Dem Lamborghini riss es die komplette Front ab, dem Ferrari die rechte Tür, trotzdem wurden weder die Fahrer noch die junge Frau, die auf dem Beifahrersitz des Lamborghinis saß, schwer verletzt.

Glück gehabt, könnte man sagen, nur: Wenn die beiden Fahrer Furor wollten, dann haben sie ihn auch bekommen - Chinas Netzgemeinde ist mit einem Zorn über sie hergefallen, wie er hierzulande sonst für korrupte Kader reserviert ist. Und eben für die Reichen. Einen Lamborghini kriegt man in Peking nicht unter 600 000 Euro, einen Ferrari nicht unter einer halben Million. Und dann fanden sich da ja auch noch ein Paar schwarzer Stöckelschuhe am Unfallort. Genug Stoff für Netzfantasien. Und die in China wohl unvermeidlichen Reflexe. Da kann Tangs Mutter noch so beteuern: "Er ist ein ganz normales Kind." Aus den sozialen Netzwerken schallt ihr dafür nur Häme entgegen.

Eines der ungleichsten Länder der Welt

"Lasst ein paar Leute zuerst reich werden", hatte Deng Xiaoping, der Vater von Chinas Reform- und Öffnungspolitik, den Chinesen einst gesagt. Heute zählt der in Shanghai erscheinende Hurun-Report mehr als 430 Milliardäre im Land. Mehr gibt es nur in den USA. Anders als dort stehen Reiche in China jedoch oft unter Generalverdacht: Man unterstellt vielen von ihnen, durch Protektion, Korruption oder krumme Geschäfte an ihren Wohlstand gekommen zu sein. Die Ressentiments fallen auch deshalb auf fruchtbaren Boden, weil die Kluft zwischen Arm und Reich explodiert ist. Ein Papier des Internationalen Währungsfonds nannte China im März "eines der ungleichsten Länder der Welt".
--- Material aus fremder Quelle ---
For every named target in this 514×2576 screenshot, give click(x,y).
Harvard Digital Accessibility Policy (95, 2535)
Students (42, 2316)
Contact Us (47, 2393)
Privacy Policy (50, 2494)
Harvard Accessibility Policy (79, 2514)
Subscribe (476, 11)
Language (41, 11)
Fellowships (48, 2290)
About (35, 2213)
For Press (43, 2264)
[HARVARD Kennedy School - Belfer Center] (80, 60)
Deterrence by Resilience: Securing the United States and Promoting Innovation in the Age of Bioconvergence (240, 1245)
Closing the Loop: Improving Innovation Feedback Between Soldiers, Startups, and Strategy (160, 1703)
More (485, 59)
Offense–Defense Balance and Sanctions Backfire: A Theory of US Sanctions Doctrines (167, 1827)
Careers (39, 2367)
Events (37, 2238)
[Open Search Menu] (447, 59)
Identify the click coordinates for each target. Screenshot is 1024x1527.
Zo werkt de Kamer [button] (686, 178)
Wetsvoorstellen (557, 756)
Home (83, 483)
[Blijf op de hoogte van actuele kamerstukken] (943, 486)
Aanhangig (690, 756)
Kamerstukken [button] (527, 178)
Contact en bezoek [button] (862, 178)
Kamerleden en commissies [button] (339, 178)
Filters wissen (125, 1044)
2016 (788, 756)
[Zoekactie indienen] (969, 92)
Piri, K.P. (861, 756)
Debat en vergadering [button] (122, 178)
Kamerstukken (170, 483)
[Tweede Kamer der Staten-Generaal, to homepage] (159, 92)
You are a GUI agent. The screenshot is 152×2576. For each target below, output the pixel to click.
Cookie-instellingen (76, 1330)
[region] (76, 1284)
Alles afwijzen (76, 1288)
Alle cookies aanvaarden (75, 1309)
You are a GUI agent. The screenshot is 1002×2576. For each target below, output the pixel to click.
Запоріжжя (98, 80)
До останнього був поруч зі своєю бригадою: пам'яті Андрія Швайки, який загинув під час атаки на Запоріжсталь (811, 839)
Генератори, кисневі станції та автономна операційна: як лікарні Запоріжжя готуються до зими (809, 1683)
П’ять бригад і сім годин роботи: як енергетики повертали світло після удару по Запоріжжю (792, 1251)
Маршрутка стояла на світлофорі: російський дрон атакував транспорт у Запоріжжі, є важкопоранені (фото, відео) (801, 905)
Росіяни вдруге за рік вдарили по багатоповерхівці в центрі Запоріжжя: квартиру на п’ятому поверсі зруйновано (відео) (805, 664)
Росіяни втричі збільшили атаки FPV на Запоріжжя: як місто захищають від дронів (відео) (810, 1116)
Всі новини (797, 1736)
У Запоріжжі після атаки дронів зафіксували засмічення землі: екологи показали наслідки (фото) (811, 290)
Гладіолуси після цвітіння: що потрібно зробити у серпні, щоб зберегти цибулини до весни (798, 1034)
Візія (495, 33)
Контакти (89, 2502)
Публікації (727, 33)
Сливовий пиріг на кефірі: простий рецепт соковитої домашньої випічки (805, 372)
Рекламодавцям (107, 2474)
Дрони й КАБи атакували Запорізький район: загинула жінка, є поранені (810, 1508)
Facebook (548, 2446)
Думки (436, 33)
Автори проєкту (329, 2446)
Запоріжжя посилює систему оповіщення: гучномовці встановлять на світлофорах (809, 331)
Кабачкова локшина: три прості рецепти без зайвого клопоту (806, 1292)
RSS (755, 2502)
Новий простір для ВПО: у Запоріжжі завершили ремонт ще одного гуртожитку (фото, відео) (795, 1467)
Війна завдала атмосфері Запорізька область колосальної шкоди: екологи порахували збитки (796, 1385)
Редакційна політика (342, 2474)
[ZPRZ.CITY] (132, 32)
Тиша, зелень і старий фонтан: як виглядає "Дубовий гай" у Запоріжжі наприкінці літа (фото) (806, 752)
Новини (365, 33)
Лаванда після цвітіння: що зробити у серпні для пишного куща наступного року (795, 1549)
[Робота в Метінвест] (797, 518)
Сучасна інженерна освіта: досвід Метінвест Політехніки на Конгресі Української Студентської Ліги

Eine vom System genährte und geschützte Schicht der Privilegierten auf der einen Seite, und eine breite Masse, die glaubt, sie komme zu kurz, das ist der Hintergrund, vor dem auch die Debatte über den Unfall tobt. Zumal es Präzedenzfälle gab. Der schwarze, in Peking zu Schrott gefahrene Ferrari vor drei Jahren zum Beispiel: Darin saß Ling Gu, Sohn des damaligen politischen Schwergewichts Ling Jihua, seines Zeichens rechte Hand von KP-Generalsekretär Hu Jintao. Im Wagen saßen zudem noch zwei nur spärlich bekleidete junge Frauen, von denen eine später an ihren Verletzungen starb.

Oder 2009, Hangzhou: Damals tötete Hu Bin, ein 20-jähriger Sprössling einer reichen Familie, bei einem illegalen Autorennen einen Passanten. Dann rief er seine mächtigen Freunde an, die dafür sorgten, dass die Polizei das Unfallprotokoll fälschte. "Wenn den Mächtigen und den Gewinnern alles möglich ist, dann zerstört das die soziale Gerechtigkeit", schrieb ein Kommentator damals.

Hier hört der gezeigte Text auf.